### TASKS TO COMPLETE:
1. Return the portion of the water mist passage starting at "There are several" and ending at "(water and air).", word for word.
2. Please rewrite the paragraph of the water mist passage that begins "Water mist systems have demonstrated" as a short bulleted list that keeps its main facts.

### EXTRACT:
Water mist does not behave like a “true” gaseous agent. The NRC-IRC compartment tests showed that its effectiveness in fire suppression is substantially affected by the fire size, the degree of obstruction, ceiling height, and the ventilation conditions. Water mist characteristics, such as variety of drop sizes and spray momentum, have a direct influence on effectiveness. To effectively suppress a fire, a water mist system must generate and deliver optimum-sized droplets with an adequate concentration. The selection of the optimum size of droplets for the design of the system is dependent on the potential size of the fire, properties of the combustibles, and the degree of obstruction and ventilation in the compartment. There is no one drop size distribution to fit all fire scenarios.
There are several water mist systems available commercially. Some employ high or intermediate pressures of water through small orifices in a nozzle to produce the mist, while others use twin fluid nozzles (water and air).
Water mist systems have demonstrated a number of advantages, such as good fire suppression capability, no environmental impact and no toxicity. As a result, they have been considered for numerous applications. One potential application is shipboard machinery spaces. Water mist systems are able to extinguish a wide variety of fires when natural ventilation, such as open doors and hatches are allowed, whereas gaseous agents were not effective under such conditions. Water mist systems also rapidly reduced the compartment temperature and significantly improved visibility. These advantages allow accessibility to the compartment during fire suppression.

### Stored data entries:

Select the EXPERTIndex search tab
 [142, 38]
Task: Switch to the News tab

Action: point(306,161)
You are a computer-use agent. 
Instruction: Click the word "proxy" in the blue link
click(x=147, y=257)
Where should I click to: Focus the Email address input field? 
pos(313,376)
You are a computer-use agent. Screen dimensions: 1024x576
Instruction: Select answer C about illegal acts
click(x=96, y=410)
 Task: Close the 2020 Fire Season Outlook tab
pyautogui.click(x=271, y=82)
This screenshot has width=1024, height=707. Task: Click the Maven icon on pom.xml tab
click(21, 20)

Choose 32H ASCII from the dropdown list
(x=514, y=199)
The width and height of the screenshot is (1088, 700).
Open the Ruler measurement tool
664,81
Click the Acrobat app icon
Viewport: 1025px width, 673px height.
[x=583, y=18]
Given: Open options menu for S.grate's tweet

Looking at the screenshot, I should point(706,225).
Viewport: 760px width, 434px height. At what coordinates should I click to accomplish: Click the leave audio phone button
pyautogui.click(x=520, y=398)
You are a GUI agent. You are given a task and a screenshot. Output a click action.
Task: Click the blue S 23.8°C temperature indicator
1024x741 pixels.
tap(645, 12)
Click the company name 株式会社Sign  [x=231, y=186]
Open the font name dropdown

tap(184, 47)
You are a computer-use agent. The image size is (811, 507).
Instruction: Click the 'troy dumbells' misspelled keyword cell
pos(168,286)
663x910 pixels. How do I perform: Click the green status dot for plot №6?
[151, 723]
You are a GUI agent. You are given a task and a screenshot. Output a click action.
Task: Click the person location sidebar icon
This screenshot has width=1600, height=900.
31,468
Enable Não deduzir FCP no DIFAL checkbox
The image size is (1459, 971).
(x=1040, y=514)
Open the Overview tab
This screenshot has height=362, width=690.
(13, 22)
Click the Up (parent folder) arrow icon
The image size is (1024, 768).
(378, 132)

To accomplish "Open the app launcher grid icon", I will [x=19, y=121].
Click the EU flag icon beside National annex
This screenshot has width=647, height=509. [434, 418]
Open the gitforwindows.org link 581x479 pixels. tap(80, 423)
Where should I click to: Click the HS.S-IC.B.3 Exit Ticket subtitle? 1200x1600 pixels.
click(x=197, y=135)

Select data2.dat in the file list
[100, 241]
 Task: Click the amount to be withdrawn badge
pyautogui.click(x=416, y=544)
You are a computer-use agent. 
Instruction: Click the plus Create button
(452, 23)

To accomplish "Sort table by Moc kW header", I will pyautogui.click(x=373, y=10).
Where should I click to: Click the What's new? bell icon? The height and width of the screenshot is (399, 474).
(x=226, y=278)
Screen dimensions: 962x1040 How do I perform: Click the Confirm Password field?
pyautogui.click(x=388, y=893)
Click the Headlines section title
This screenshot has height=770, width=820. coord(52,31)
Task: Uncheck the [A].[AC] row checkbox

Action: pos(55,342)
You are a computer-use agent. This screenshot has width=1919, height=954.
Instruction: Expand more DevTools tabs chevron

### EXERCISE RESULTS:
1.
There are several water mist systems available commercially. Some employ high or intermediate pressures of water through small orifices in a nozzle to produce the mist, while others use twin fluid nozzles (water and air).

2.
- Advantages shown: good fire suppression capability, no environmental impact, and no toxicity.
- These advantages have led to consideration for numerous applications, including shipboard machinery spaces.
- Water mist systems can extinguish a wide variety of fires with natural ventilation such as open doors and hatches. Gaseous agents were not effective under those conditions.
- Water mist systems also rapidly reduced compartment temperature and significantly improved visibility.
- These advantages allow access to the compartment during fire suppression.